Best practices for building a network assurance program
Lumeta introduced five critical considerations to help organizations develop a Network Assurance program. Network Assurance complements system and data level security solutions to round out the risk management equation by measuring the impact of network change on security, availability and compliance.
By placing security in the context of service availability and network performance, organizations will obtain visibility into risk from a network perspective — a critical requirement for validating policies and controls as organizations build security into the fabric of the infrastructure.
There are five critical competencies organizations must establish as part of a Network Assurance program:
1. Quantify network risk based on a comprehensive set of network facts.
2. Measure the impact of network change on security and availability using a network risk scorecard.
3. Identify gaps between security policies and network defenses by analyzing actual connectivity across the enterprise and between the enterprise and the Internet.

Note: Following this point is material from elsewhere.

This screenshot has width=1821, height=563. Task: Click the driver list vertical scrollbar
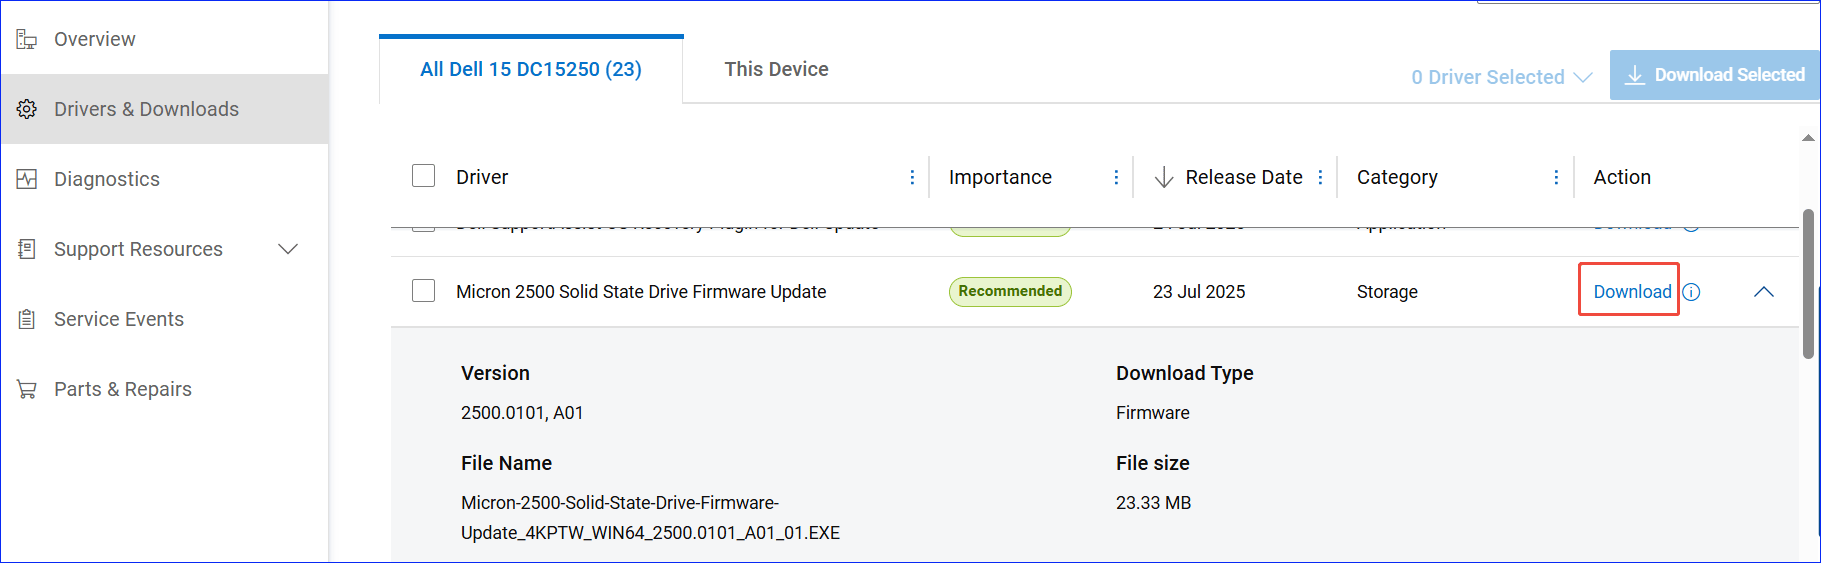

4. Optimize proactive security efforts by prioritizing the deployment of vulnerability scanning efforts to high risk segments of the network such as unknown and unmanaged hosts, devices, and address space to optimize proactive security efforts.
5. Bring unknown network assets under management and apply necessary patches; reconfigure any devices that allow unauthorized connectivity which violates security policy.
“IT organizations face a fundamental paradox: support the business with agility and flexibility without introducing risks that could impact security or result in compliance violations,” said David Arbeitel, CTO Lumeta.
“Currently, the level of security automation is low, creating gaps between defenses and security policies. These gaps exist largely because organizations have focused on security at the host, device and data level without a solid understanding of the network and enterprise connectivity.”